The concept of ergodicity is a scale and resolution dependent concept. Everything can be ergodic if a process or a pattern is analyzed at a scale or resolution that shows ergodic conditions. Yet, there are very few processes or patterns that are truly ergodic and the validity of ergodicity is more related to the question that is posed and how that question is answered. That essentially depends on the fact if people are solving strict mathematical problems / basic science issues or if they are just applying a model which has its own validity on the ergodic assumption.
All systems in nature can be considered from the perspective that they process information.

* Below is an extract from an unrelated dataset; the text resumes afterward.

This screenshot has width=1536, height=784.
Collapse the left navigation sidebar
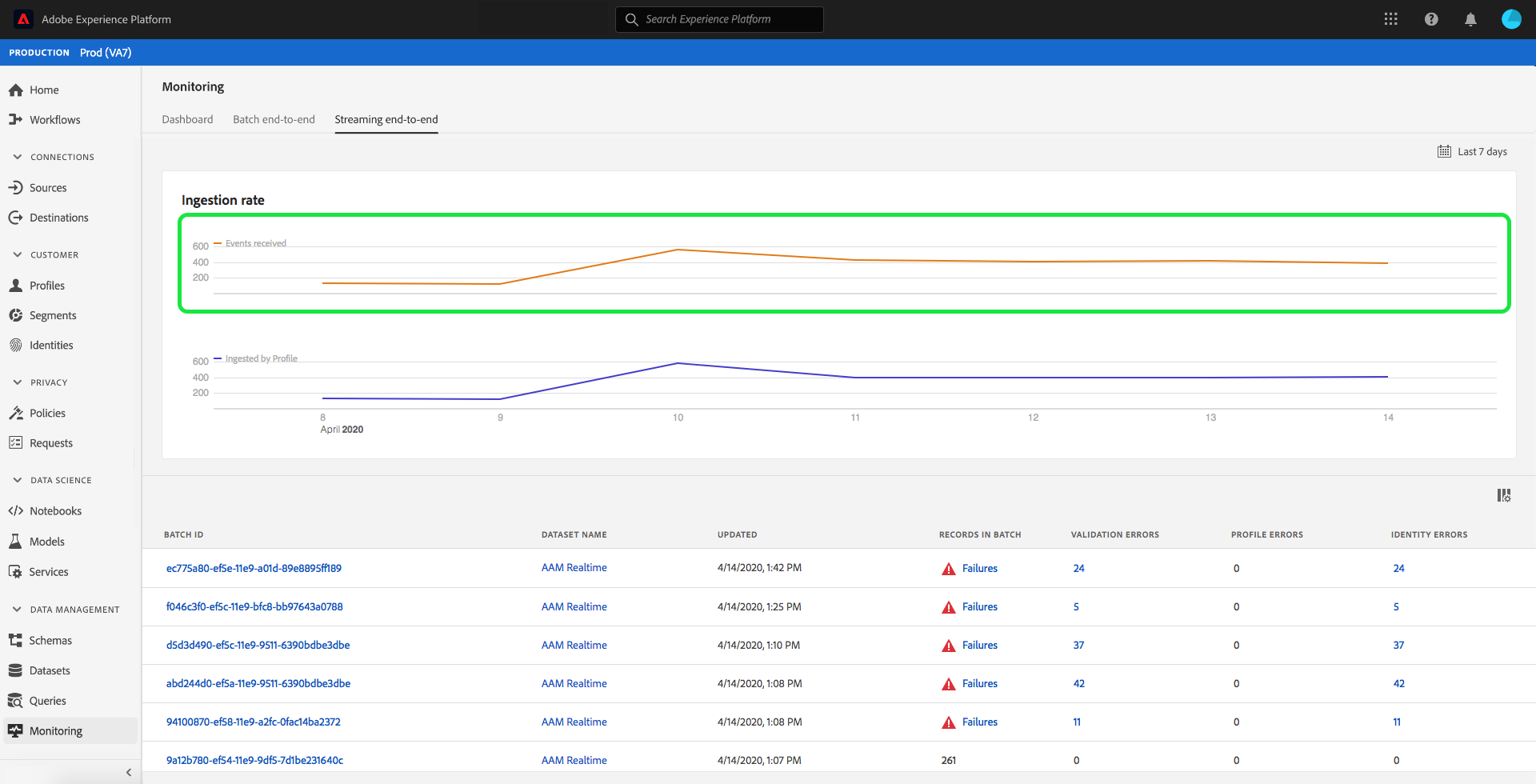[x=129, y=772]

Information is registered in the state of a system and its elements, implicitly and invisibly. As elements interact, information is transferred. Indeed, bits of information about the state of one element will travel – imperfectly – to the state of the other element, forming its new state. This storage and transfer of information, possibly between levels of a multi level system, is imperfect due to randomness or noise. From this viewpoint, a system can be formalized as a collection of bits that is organized according to its rules of dynamics and its topology of interactions. Mapping out exactly how these bits of information percolate through the system reveals fundamental insights in how the parts orchestrate to produce the properties of the system.

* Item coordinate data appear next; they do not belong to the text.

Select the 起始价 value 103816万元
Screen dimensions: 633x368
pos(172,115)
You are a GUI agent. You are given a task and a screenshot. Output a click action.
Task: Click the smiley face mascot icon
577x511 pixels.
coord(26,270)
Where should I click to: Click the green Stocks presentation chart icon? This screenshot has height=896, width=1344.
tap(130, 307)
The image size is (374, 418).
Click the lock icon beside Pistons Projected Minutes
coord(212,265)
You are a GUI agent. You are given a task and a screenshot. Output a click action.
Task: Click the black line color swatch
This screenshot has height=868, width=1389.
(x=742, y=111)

A theory of information processing would be capable of defining a set of universal properties of dynamical multi level complex systems, which describe and compare the dynamics of diverse complex systems ranging from social interaction to brain networks, from financial markets to biomedicine. Each possible combination of rules of dynamics and topology of interactions, with disparate semantics could be translated into the language of information processing which in turn will provide a lingua franca for complex systems.